The southern wing of the whole complex is occupied by the Argelander Institute of Astronomy of the University of Bonn.

== Research Focus ==
The main field of work at the institute is radio astronomy. Theoretical astrophysics is another major area of focus. Other fields of research conducted at the MPIfR include:

- Star Formation and Galaxy Evolution (Astrochemistry, Star Formation, Galactic Surveys etc.)
- Fundamental Physics in Radio Astronomy (γ-Ray Pulsars, Theories of Gravity, Cosmic Magnetism, Pulsar Surveys, Neutron Stars etc.)

== Structure ==
The Institute has three main research groups, each with its own Director

=== Departments ===

- Fundamental Physics (Michael Kramer)
- Star Formation and Galaxy Evolution (Amélie Saintonge)
- VLBI and Radio Astronomy (Anton Zensus)
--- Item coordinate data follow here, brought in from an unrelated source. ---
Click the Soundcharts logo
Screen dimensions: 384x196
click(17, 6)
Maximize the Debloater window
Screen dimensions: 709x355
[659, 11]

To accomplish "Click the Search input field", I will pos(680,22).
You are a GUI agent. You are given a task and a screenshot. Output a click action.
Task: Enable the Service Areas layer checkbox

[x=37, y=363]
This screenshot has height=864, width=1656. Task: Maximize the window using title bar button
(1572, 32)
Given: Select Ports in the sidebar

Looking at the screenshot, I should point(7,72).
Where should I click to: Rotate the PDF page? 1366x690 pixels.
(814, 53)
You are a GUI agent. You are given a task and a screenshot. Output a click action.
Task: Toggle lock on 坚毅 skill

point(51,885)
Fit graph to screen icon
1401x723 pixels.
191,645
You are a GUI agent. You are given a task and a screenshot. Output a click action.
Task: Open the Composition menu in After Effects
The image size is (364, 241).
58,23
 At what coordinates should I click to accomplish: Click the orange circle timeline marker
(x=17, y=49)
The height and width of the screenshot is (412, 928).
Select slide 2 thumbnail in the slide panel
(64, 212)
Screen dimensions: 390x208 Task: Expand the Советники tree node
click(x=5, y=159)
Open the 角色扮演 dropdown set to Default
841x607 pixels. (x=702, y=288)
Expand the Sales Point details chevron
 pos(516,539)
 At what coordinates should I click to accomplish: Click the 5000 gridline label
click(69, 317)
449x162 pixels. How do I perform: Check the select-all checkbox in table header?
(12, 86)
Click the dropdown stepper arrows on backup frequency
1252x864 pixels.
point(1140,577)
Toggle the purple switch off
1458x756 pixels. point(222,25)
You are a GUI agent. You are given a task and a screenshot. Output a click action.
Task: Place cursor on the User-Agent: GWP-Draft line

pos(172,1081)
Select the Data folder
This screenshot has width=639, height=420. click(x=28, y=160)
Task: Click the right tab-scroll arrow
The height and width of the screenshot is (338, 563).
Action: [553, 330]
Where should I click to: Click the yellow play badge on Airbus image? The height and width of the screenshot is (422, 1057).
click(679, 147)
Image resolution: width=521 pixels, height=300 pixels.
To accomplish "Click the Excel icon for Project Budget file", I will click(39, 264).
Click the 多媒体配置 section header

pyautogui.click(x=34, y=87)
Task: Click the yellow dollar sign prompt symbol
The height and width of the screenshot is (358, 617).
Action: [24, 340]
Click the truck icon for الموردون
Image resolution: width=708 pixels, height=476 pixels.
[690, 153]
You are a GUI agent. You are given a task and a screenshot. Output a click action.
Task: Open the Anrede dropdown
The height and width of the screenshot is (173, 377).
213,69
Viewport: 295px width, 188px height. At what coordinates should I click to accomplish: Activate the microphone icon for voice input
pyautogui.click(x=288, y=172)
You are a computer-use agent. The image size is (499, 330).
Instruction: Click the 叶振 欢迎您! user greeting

=== Independent Research Groups ===

- Lise Meitner Group on Fast Radio Bursts as Astrophysical Tools (Laura Spitler)

== Graduate Program ==
The International Max Planck Research School (IMPRS) for Astronomy and Astrophysics is a highly competitive-entry graduate program offering a Ph.D. The school is run in cooperation with the University of Bonn and University of Cologne.